This is pretty cool as-is, but I can't help but try to think up ways to increase the speed. (Not the point, I know.) I feel like it should be able to do a whole column pretty quickly with some optimizations. If the device that turns a block could do so without needing x-axis alignment to change, then you could do a whole column pretty quickly. Or perhaps it'd be better to do rows instead of columns, since the y-axis alignment shouldn't need to change with the current device. As for the block-turning device itself, I think some sort of thing that rotates would speed things up since you wouldn't need to reset, I think. I bet a manufacturing automation specialist could get this thing cruising...

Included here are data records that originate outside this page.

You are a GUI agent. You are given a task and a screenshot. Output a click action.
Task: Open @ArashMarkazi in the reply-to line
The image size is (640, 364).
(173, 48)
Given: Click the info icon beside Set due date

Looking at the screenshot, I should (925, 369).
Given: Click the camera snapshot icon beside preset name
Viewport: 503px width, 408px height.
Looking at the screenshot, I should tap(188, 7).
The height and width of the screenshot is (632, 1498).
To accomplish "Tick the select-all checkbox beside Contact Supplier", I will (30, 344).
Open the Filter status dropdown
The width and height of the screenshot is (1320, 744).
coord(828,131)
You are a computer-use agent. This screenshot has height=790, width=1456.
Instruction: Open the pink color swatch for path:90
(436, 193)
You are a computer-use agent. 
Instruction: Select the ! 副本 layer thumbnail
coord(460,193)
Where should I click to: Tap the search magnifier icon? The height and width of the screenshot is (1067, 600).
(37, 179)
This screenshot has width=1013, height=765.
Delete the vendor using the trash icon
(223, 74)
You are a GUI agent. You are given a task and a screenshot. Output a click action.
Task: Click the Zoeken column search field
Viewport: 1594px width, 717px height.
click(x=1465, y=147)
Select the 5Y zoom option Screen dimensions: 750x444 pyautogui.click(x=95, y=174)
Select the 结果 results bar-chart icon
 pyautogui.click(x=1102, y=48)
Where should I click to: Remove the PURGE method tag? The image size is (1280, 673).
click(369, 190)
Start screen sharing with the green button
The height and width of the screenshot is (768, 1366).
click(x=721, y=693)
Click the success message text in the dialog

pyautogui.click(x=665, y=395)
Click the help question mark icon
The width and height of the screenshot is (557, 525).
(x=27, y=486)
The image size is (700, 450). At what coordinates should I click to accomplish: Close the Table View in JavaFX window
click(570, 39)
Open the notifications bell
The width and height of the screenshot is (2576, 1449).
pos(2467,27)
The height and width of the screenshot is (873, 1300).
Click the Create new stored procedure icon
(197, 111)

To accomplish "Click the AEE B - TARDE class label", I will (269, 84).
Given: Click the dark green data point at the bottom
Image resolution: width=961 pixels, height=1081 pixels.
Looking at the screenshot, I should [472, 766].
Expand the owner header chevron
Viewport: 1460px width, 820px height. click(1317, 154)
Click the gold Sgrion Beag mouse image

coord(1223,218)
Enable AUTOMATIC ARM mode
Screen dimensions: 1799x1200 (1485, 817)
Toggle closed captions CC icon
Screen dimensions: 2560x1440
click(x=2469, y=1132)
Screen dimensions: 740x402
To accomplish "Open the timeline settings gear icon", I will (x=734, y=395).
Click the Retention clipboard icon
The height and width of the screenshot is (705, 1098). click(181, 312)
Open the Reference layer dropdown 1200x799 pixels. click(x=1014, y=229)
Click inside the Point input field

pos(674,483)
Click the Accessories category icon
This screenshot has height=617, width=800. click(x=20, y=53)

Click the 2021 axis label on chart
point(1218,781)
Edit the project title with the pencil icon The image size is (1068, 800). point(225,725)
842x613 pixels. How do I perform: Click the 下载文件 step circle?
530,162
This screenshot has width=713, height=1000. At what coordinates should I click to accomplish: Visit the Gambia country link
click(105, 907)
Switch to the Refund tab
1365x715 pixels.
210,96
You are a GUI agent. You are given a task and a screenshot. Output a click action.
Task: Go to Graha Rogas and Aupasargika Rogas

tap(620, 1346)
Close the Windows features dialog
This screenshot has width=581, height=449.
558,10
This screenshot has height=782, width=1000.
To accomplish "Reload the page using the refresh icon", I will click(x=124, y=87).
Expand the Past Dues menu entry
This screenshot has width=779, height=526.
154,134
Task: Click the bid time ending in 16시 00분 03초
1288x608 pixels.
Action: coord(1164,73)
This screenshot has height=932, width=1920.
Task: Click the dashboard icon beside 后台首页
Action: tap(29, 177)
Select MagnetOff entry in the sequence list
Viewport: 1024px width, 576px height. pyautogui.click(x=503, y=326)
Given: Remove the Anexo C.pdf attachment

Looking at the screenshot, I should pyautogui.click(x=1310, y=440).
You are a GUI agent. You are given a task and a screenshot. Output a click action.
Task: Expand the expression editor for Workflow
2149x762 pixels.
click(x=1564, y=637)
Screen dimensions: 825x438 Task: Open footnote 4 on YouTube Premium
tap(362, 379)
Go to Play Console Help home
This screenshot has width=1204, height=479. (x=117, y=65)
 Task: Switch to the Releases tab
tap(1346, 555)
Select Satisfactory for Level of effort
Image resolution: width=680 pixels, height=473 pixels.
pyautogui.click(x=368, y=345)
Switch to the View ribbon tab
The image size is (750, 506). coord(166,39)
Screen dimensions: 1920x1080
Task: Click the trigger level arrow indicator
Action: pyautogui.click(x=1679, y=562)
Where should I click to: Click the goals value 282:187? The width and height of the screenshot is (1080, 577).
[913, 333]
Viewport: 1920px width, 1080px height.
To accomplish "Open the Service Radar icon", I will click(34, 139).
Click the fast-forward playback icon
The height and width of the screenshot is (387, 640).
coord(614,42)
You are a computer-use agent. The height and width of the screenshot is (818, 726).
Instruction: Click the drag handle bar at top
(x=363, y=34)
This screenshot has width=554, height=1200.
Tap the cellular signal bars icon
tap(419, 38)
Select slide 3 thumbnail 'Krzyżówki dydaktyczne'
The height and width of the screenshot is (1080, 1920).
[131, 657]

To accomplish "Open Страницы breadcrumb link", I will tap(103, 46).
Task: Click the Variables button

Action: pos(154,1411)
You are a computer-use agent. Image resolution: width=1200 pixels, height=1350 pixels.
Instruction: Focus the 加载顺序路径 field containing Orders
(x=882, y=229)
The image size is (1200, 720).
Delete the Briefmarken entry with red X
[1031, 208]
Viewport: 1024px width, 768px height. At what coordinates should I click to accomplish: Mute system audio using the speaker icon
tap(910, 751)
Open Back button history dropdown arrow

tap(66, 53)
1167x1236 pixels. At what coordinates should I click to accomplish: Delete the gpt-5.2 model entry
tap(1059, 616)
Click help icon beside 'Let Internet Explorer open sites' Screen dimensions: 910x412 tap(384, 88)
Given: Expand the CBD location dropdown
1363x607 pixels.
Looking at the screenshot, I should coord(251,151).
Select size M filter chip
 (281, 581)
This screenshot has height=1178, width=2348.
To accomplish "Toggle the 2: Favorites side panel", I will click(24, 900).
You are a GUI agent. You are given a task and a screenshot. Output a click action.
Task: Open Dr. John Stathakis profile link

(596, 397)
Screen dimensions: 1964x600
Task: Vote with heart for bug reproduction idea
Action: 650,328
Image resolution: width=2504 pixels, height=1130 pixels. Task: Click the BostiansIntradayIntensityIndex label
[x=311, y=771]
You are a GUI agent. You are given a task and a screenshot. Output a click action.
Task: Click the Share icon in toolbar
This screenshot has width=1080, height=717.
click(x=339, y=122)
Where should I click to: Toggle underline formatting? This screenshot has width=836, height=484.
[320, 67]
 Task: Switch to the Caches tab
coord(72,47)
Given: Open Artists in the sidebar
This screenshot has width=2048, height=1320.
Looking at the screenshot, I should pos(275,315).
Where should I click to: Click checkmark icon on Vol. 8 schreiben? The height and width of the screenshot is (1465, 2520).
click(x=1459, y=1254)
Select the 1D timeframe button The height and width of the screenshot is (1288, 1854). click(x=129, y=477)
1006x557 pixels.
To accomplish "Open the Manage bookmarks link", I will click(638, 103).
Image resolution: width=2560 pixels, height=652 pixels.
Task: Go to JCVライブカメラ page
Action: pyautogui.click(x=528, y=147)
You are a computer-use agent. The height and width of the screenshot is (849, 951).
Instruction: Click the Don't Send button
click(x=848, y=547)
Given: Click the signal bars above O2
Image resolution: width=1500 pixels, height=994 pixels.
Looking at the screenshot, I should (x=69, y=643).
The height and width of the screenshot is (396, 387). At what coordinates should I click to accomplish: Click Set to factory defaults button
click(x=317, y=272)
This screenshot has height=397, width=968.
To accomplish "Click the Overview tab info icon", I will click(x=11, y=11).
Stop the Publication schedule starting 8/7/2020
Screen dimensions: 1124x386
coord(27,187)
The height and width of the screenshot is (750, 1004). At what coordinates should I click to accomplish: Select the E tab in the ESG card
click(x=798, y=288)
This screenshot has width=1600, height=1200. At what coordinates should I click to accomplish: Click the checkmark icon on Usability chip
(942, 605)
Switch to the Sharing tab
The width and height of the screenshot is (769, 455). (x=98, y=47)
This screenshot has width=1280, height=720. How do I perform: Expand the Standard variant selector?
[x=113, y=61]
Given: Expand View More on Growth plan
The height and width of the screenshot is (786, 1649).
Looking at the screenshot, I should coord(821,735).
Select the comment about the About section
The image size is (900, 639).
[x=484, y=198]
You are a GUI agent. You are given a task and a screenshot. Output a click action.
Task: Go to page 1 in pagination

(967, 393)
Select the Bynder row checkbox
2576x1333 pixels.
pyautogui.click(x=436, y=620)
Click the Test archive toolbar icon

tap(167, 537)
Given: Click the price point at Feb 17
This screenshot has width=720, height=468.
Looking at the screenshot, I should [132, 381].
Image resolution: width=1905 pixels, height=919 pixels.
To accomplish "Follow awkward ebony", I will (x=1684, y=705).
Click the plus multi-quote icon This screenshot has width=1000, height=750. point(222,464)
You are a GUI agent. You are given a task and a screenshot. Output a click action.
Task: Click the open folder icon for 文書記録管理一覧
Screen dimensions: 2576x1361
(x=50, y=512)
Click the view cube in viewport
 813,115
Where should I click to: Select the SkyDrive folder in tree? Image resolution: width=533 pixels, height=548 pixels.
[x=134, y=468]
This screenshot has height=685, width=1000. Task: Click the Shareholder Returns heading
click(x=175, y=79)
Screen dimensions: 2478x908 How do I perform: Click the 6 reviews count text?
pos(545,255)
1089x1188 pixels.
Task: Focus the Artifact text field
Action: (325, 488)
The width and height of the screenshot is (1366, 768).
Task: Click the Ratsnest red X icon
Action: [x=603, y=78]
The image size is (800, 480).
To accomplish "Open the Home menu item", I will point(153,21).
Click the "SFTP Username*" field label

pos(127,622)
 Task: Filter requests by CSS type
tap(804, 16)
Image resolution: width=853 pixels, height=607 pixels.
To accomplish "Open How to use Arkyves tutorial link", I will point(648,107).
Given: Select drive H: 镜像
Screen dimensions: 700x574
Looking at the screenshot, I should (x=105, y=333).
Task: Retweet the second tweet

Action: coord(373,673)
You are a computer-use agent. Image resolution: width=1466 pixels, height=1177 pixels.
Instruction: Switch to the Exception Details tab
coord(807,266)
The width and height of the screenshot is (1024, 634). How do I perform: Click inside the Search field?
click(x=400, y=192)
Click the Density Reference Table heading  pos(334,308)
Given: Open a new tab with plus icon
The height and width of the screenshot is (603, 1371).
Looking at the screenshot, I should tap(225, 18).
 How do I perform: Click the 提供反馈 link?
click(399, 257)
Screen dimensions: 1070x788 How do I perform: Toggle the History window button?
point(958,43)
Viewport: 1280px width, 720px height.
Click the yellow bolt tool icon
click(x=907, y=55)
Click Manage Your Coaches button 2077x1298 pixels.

BTW I love that you initially went with a very direct e-ink analog with the balls!
If you had a rotating mechanism which allows slip then you could have rotor shafts which rotate all the blocks in a column while braking mechanisms prevent all the blocks in a given row from moving. Or you could have both rotor rows and rotor columns if you implement a rough mechanical equivalent of the hysteresis systems of ferrite-core memory. Or (I think GistNoesis suggested something similar https://news.ycombinator.com/item?id=44794092 ) if you hide a neodymium permanent magnet just under one corner of each of the blocks you could use a pair of electromagnets behind that block to pull the block from either orientation into the other, almost a solid-state solution apart from the axle the block would rotate on and potentially one which could set the entire display at once.
Thanks for thinking through it! I've found that moving left-right is a little noisier and has a little vibration - up-down is smoother. However, it's not that noisy and it'd be fun to experiment with different algorithms for finding the next pixel.